Tuesday, September 20, 2011

Resource-oriented URLs with dojo.hash and HTML5 history

Web development is so exciting! Every new browser release is shipped with a whole bunch of shiny new features to play with. And now that Firefox and Chrome are releasing new versions every couple of months, the dream of HTML5 is getting closer and closer to becoming "real". One of these new features is History API, which allows a web page to programmatically update the browser's URL without causing a page transition.
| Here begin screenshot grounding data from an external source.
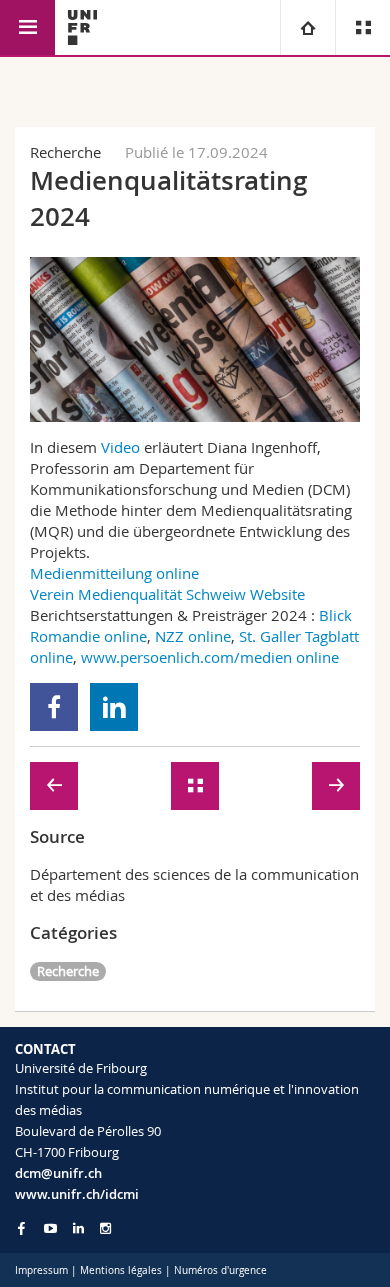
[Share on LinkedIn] (114, 707)
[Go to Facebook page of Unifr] (21, 1228)
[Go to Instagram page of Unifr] (105, 1228)
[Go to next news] (336, 786)
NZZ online (193, 636)
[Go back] (195, 786)
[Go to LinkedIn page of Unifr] (78, 1228)
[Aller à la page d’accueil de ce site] (82, 27)
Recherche (68, 971)
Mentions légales (121, 1270)
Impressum (41, 1270)
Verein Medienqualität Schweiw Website (167, 594)
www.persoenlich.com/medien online (210, 657)
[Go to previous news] (54, 786)
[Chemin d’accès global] (307, 27)
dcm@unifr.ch (58, 1173)
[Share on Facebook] (54, 707)
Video (122, 447)
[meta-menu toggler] (362, 27)
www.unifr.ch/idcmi (77, 1194)
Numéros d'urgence (220, 1270)
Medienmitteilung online (114, 573)
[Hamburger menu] (27, 27)
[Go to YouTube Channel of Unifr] (50, 1228)
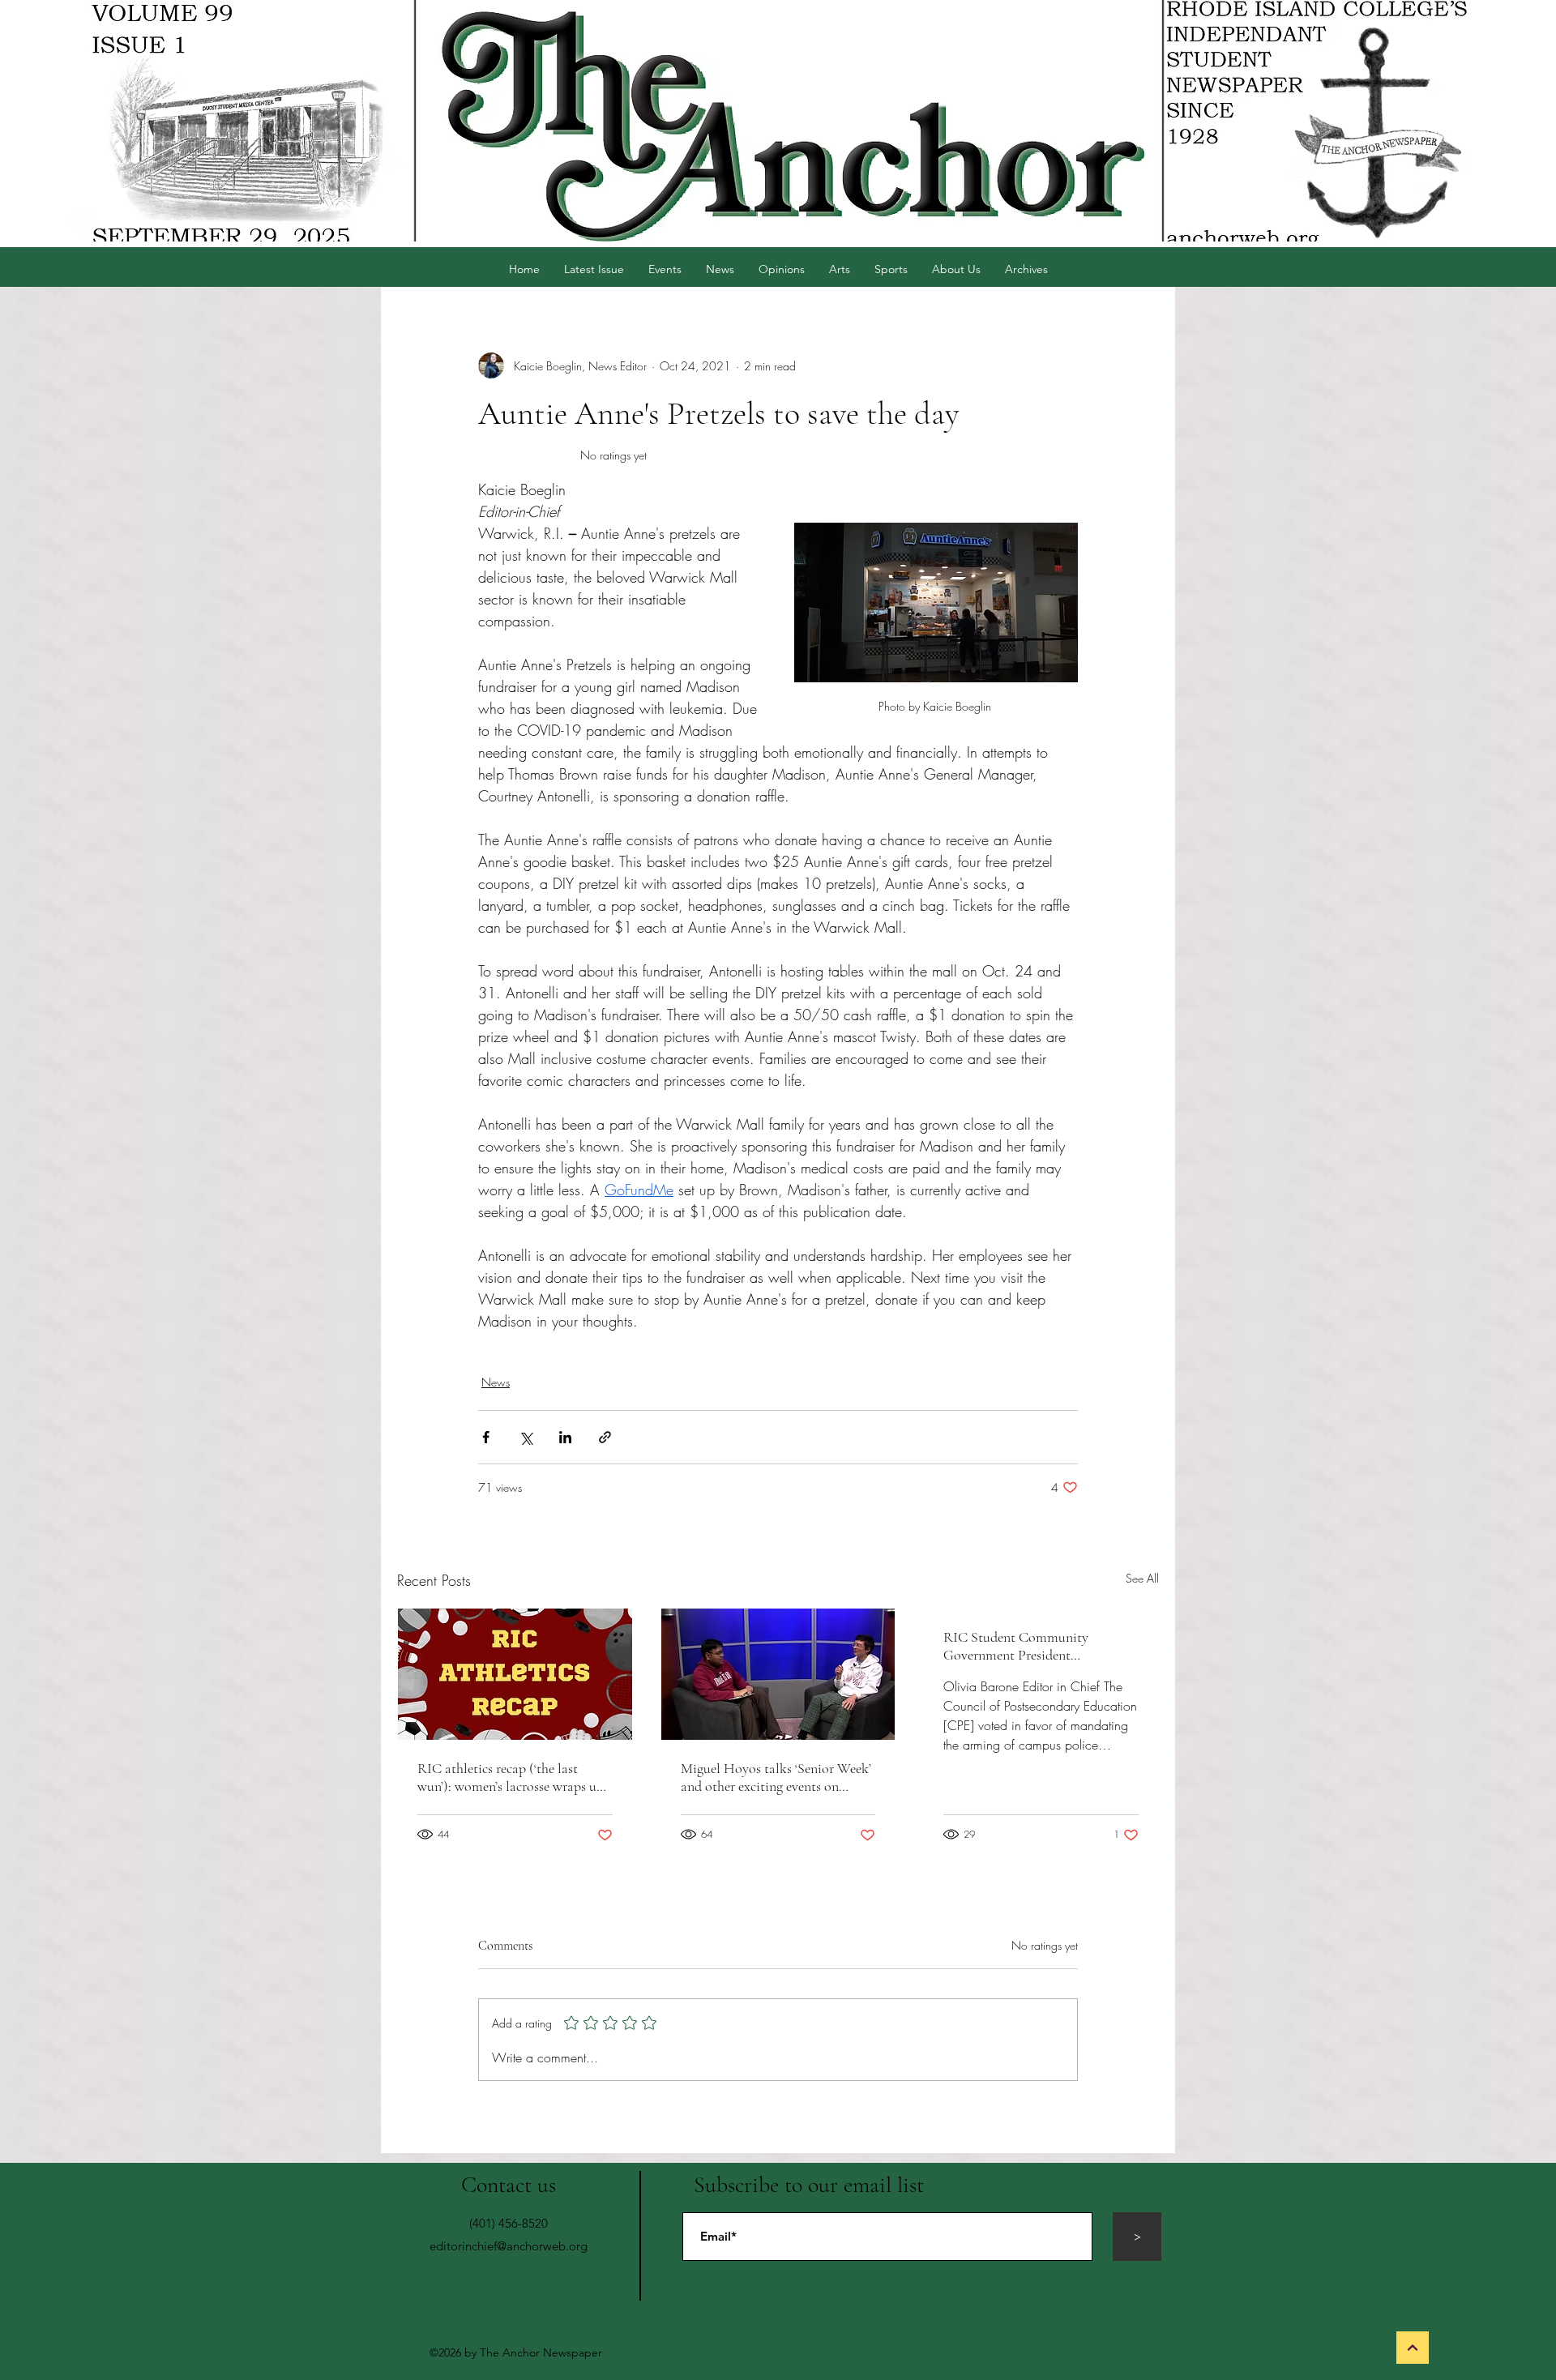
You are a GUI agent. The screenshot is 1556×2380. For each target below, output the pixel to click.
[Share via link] (605, 1437)
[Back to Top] (1412, 2347)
Holy ajax goodness, Batman!  We've been stuck manipulating hashes for years because hashes were the only part of the URL that could be changed without causing the page to reload... until now.

In HTML5, the history object has been augmented with two new functions: pushState and replaceState. pushState adds a new entry to the browser back history and replaceState replaces the current entry in the browser history, both without reloading the browser.  This is very powerful, and makes it extremely easy for ajax applications to use resource-oriented URL schemes.  What's a resource-oriented URL and why is it so desirable to use them?  I'm glad you asked!

In resource-oriented architecture (ROA), an application must expose one URI per resource, and operations on each resource are performed using standard HTTP operations (GET, POST, PUT, DELETE, etc). For the purpose of this post, I'm going to focus on GETs, which is what web browsers do when you type a URL into the address bar. When a browser performs a GET on a resource, content negotiation is performed (by looking at the request's accept header), and the server responds with the resource in the format that was requested. The browser expects an HTML response, but other consumers may want a different representation (RDF+XML, JSON, etc). This concept is extremely powerful, because it serves different types of consumers in the way they wish to be served via the exact same URL - the URL of the resource.

The trouble starts when you want to combine these resource-oriented URLs with ajax applications (i.e. web apps that enable transitions between different resources without reloading the page). This is a fairly common practice these days, with big players like Google, Facebook and Twitter all using an ajax approach to UIs. Ajax applications are desirable because it means you only have to load common parts of the UI once. How annoying would it be if your Facebook chat windows along the bottom had to disappear and reload everytime you navigated to some other page in Facebook? (Answer: very). It would be a jarring user experience and wasteful of bits over the wire, even with heavy caching and optimized performance. How can we have our cake and eat it too? Enter history.pushState.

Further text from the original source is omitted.